Looks like what you want is simply:
cachethis[i]
and
cachethis[i][j]
I'm trying to get to know how many bytes there are readable at my TCP socket. I am calling ioctl with the Flag "FIONREAD" which should actually give me this value.
When I call the function I get as return val 0 ( so no Error ) but also my integer argument gets the value 0. That would be no problem but when I call the recv() method I actually read some Bytes out of the socket. What am I doing wrong?
// here some Code:
char recBuffer[BUFFERLENGTH] = {0};
int bytesAv = 0;
int bytesRead = 0;
int flags = 0;
if ( ioctl (m_Socket,FIONREAD,&bytesAv) < 0 )
{
// Error
}
if ( bytesAv < 1 )
{
// No Data Available
}
bytesRead = recv(m_Socket,recBuffer,BUFFERLENGTH,flags);
When I call the recv function i acutally read some valid Data ( which I expected )
It's happening very quickly, that's why you don't see anything. What you're doing:
ioctl: Is there data for me ? No, nothing yet
recv: Block until there is data for me. Some (short) time later: Here is your data
So if you really want to see FIONREAD, just wait for it.
/* Try FIONREAD until we get *something* or ioctl fails. */
while (!bytesAv && ioctl (m_Socket,FIONREAD,&bytesAv) >= 0)
sleep(1);
The real answer here is to use select(2) like cnicutar said. Toby, what you aren't understanding is that you have a race condition.

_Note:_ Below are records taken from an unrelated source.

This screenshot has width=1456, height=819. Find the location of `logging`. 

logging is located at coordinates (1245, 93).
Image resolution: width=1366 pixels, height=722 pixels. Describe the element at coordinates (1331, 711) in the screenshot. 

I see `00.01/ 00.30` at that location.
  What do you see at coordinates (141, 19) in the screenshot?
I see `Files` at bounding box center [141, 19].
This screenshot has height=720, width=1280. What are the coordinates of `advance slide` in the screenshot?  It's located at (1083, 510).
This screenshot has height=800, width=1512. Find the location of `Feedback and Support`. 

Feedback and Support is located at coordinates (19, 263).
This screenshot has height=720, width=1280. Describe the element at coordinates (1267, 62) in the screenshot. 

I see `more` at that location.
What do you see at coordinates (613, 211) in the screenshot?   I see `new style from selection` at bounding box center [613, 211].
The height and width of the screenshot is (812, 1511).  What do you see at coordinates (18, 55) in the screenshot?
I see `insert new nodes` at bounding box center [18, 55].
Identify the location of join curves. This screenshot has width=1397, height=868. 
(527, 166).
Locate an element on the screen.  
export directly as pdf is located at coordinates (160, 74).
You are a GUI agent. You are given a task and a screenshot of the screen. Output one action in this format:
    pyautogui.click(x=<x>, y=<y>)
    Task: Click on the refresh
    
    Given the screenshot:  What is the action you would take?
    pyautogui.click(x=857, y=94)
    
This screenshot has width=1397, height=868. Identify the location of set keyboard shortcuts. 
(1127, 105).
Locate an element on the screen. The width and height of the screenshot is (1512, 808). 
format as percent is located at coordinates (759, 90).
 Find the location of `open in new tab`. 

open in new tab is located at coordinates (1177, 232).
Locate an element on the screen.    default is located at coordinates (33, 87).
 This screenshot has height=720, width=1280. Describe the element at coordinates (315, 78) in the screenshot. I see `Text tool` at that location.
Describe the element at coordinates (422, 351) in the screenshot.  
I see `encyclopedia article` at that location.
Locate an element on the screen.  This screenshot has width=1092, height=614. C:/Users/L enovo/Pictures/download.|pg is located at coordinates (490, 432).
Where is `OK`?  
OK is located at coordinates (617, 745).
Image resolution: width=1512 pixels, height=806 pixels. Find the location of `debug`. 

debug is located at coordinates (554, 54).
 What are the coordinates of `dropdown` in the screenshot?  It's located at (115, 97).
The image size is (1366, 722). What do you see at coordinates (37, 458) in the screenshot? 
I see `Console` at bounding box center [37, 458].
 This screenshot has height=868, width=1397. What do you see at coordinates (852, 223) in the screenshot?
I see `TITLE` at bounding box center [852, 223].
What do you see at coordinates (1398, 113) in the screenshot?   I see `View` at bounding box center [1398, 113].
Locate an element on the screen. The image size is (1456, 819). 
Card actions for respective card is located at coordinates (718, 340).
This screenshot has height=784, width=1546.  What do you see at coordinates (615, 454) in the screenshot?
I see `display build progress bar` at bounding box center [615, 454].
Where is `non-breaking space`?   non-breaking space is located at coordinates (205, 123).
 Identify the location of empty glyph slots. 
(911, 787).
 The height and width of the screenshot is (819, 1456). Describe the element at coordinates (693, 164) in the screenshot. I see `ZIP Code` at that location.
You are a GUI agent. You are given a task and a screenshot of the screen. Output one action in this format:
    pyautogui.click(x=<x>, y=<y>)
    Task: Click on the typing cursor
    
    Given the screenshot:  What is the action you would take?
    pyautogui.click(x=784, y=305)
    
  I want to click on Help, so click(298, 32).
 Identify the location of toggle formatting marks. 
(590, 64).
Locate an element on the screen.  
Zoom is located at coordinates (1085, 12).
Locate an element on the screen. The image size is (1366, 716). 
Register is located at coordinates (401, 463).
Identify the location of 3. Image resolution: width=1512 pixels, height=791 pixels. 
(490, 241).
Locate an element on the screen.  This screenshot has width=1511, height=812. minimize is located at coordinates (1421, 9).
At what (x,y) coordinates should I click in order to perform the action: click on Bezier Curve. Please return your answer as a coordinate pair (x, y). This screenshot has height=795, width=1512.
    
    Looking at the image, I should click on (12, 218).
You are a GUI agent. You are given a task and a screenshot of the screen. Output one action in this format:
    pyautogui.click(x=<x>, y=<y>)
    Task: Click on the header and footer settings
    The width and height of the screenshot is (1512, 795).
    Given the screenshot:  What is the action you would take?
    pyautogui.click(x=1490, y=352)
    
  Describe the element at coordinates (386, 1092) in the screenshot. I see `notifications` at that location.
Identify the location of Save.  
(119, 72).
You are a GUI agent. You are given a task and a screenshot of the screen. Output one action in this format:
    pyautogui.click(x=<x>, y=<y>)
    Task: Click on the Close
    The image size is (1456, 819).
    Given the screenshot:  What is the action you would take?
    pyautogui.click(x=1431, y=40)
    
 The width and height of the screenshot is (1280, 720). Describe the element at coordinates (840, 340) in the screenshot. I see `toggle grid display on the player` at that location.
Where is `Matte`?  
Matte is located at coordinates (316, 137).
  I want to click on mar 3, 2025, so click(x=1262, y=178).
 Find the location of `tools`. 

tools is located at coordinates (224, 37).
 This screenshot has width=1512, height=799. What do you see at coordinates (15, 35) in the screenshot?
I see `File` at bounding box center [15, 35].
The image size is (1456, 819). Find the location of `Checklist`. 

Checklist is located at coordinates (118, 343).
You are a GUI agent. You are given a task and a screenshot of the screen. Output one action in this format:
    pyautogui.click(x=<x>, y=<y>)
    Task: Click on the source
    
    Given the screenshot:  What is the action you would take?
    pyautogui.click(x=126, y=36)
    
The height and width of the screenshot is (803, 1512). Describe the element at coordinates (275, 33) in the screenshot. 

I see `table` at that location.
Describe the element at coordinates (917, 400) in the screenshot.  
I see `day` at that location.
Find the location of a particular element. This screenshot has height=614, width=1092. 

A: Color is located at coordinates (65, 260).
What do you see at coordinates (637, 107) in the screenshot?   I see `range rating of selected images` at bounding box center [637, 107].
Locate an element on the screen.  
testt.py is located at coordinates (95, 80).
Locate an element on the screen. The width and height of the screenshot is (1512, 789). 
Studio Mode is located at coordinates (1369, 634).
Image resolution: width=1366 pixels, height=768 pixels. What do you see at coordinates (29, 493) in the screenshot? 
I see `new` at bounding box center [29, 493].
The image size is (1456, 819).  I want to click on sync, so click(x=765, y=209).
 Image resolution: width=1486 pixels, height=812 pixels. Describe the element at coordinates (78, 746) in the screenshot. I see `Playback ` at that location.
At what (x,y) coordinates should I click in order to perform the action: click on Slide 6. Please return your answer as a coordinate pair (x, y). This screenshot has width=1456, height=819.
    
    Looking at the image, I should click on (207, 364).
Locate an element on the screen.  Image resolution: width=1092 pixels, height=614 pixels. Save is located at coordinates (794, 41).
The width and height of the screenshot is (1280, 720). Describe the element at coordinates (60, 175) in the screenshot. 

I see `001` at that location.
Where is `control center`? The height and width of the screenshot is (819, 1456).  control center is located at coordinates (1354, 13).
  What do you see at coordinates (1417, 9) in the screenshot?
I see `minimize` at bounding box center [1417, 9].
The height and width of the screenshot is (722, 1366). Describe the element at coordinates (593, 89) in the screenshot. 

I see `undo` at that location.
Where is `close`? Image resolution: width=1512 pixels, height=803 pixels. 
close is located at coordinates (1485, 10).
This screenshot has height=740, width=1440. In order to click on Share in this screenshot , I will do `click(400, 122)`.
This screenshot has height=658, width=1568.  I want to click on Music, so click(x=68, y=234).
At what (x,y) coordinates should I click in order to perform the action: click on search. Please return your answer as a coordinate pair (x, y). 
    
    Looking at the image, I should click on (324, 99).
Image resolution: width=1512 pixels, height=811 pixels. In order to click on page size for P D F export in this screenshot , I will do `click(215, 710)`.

First you look at the socket and ask how many bytes are there. Then, while your code is processing the "no data here" block, bytes are being received by the hardware & OS asynchronous to your application. So, by the time that the recv() function is called, the answer of "no bytes are available" is no longer true...
if ( ioctl (m_Socket,FIONREAD,&bytesAv) < 0 )
{ // Error
}
// BYTES MIGHT BE RECEIVED BY HARDWARE/OS HERE!
if ( bytesAv < 1 ) // AND HERE!
{
// No Data Available
// BUT BYTES MIGHT BE RECEIVED BY HARDWARE/OS HERE!
}
// AND MORE BYTES MIGHT BE RECEIVED BY HARDWARE/OS HERE!
bytesRead = recv(m_Socket,recBuffer,BUFFERLENGTH,flags);
// AND NOW bytesRead IS NOT EQUAL TO 0!
Sure, a small sleep probably fixed your program two years ago, but it also taught you terrible coding practice and you lost out on an opportunity to learn how to use sockets correctly by using select().
Further, as Karoly Horvath said, you can tell recv to not read more bytes than you can store in the buffer that the user passed in. Then your function interface becomes "This fn will return as many bytes as are available on the socket, but not more than [buffer size you passed in]".
This means that this function doesn't need to worry about clearing the buffer any more. The caller can call your function as many times as necessary to clear all of the bytes out of it (or you can provide a separate fn that discards the data wholesale and not tie up that functionality in any specific data gather function). Your function is more flexible by not doing too many things. You can then create a wrapper function that is smart to your data transfer needs of a particular application, and that fn calls the get_data fn and the clear_socket fn as needed for that specific app. Now you are building a library you can carry around from project to project, and maybe job to job if you're so lucky as to have an employer that lets you take code with you.
Use select() then ioctl(FIONREAD) then recv()
You're doing nothing wrong, if you are using blocking I/O recv() will block untill the data is available.